Um estudo publicado pelo instituto de Burnham na edição de setembro da pilha molecular relata que uma proteína do ponto de verificação do pilha-ciclo, conhecida para ser activado por uma classe importante de drogas anticancerosas, pode jogar papéis cruciais no impedimento de acções terapêuticas e ajudando a células cancerosas “recupere” e começo que se divide outra vez após o tratamento com estas drogas.

O estudo é esperado ajudar pesquisadores académicos e biotecnologia e companhias farmacéuticas a projectar as drogas que combatem o cancro que usa esta proteína do ponto de verificação, mas com menos efeitos secundários.

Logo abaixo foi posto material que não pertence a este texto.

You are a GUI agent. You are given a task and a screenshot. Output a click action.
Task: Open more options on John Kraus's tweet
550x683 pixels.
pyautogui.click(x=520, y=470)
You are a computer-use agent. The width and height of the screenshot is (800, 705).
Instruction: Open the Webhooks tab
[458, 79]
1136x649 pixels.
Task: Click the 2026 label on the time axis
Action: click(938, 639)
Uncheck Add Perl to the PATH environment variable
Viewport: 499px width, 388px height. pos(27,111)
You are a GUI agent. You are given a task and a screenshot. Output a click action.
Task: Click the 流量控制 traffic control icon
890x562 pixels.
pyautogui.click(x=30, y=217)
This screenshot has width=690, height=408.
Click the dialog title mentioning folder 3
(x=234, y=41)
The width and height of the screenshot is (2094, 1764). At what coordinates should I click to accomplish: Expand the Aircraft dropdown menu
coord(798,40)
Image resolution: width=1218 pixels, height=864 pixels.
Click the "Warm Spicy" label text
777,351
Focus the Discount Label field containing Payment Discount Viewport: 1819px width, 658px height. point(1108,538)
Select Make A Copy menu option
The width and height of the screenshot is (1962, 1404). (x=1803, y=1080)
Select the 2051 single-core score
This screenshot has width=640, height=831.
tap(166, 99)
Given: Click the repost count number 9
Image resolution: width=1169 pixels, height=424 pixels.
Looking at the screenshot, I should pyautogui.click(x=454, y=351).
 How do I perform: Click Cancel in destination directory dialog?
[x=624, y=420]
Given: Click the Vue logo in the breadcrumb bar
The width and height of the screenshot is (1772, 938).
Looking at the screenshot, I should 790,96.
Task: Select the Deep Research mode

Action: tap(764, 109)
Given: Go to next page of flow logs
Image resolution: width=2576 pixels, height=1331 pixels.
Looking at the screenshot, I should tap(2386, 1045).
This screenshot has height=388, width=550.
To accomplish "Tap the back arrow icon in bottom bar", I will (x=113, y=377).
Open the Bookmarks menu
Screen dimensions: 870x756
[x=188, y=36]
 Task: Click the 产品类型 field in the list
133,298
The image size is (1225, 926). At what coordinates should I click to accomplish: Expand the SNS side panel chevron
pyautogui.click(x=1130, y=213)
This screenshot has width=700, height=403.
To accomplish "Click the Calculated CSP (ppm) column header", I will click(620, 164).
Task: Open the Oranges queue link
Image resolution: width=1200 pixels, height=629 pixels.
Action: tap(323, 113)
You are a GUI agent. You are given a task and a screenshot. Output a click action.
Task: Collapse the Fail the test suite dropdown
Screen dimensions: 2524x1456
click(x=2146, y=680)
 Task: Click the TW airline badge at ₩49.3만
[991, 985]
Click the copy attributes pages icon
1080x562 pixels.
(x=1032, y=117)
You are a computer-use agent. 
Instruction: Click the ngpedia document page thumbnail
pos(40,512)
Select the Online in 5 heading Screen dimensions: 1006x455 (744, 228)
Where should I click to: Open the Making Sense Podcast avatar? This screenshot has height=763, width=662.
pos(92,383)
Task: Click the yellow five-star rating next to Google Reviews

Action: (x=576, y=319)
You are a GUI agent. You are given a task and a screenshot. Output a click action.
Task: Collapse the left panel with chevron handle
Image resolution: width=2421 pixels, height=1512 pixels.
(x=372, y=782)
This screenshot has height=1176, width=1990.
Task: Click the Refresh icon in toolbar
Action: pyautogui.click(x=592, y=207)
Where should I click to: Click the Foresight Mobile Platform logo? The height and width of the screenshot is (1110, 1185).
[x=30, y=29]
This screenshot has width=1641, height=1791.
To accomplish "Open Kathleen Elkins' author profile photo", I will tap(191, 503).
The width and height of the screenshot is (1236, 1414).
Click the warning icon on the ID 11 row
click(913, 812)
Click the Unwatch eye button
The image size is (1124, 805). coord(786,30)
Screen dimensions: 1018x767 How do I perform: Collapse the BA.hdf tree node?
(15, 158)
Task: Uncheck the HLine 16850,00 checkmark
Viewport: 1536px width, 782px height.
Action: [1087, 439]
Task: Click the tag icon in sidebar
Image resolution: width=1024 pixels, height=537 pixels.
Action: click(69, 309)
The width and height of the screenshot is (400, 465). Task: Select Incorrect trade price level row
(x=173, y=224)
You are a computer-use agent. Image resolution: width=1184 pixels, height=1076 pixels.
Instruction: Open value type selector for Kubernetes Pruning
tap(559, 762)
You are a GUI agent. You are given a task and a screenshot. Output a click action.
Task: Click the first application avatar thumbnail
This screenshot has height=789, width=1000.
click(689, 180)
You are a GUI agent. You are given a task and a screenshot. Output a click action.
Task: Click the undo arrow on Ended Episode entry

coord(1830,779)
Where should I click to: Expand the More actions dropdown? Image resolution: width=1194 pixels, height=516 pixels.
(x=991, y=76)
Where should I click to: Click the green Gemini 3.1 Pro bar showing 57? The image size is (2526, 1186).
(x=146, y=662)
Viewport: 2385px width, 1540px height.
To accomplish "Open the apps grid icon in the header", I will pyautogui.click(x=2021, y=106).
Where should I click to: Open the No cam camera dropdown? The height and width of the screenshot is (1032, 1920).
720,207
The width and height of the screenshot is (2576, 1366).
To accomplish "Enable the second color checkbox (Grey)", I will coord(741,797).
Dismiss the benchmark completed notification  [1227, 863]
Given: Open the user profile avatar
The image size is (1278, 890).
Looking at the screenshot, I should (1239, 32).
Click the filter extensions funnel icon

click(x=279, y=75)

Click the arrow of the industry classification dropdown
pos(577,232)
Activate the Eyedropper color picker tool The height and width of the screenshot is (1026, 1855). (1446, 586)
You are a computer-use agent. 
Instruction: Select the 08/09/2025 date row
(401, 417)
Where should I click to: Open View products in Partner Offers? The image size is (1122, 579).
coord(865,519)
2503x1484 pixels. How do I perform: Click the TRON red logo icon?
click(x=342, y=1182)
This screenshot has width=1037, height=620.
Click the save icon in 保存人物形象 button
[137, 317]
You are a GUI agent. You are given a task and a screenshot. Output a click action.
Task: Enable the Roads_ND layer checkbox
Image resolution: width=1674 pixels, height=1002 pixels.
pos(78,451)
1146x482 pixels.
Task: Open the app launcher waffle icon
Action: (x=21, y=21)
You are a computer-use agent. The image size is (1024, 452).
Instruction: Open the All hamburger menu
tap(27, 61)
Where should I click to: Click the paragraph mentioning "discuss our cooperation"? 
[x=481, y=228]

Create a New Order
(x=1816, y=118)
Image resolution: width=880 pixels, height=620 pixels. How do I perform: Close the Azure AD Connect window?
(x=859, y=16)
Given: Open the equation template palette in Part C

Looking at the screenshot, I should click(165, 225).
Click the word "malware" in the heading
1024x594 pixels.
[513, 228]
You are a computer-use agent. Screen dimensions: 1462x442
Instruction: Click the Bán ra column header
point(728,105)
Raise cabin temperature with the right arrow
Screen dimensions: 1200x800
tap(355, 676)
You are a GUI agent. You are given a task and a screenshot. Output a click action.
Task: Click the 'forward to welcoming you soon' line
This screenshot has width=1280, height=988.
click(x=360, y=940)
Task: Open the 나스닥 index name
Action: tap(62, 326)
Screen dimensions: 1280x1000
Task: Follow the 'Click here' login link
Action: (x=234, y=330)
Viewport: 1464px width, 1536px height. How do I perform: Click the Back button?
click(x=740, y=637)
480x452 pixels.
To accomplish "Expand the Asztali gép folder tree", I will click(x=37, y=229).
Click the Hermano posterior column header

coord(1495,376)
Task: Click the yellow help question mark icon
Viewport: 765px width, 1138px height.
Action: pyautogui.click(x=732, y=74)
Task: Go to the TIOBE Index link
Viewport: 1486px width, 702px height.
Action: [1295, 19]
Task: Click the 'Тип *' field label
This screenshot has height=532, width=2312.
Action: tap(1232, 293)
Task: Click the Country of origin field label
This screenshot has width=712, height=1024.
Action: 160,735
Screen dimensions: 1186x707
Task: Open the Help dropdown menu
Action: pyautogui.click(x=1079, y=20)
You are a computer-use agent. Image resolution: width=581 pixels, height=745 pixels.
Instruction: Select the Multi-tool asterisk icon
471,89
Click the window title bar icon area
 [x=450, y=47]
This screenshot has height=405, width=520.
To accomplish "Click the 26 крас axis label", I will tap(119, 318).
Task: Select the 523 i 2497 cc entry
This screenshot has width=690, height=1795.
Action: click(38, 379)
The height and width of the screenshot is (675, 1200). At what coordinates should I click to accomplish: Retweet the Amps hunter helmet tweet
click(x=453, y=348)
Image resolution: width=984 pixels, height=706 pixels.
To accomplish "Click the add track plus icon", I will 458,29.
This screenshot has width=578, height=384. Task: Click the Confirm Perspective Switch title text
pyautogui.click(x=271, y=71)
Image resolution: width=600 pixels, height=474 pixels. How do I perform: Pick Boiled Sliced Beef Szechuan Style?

Robert Abraham, Ph.D., director anterior do centro do cancro do instituto de Burnham e agora vice-presidente para a pesquisa da oncologia em fármacos de Wyeth, junto com seus colegas, encontrados que a proteína Chk1 responde com actividade da pilha-sobrevivência às circunstâncias fatigantes induziu pela hipóxia e por determinadas drogas anticancerosas. Além disso estas mesmas circunstâncias visam Chk1 para a destruição eventual. Irònica, a estimulação de Chk1 provoca determinadas respostas do reparo que lutam o cancro quando a degradação simultânea de Chk1 puder permitir que as células cancerosas escapem a morte droga-induzida e recomecem o crescimento progressivo do tumor.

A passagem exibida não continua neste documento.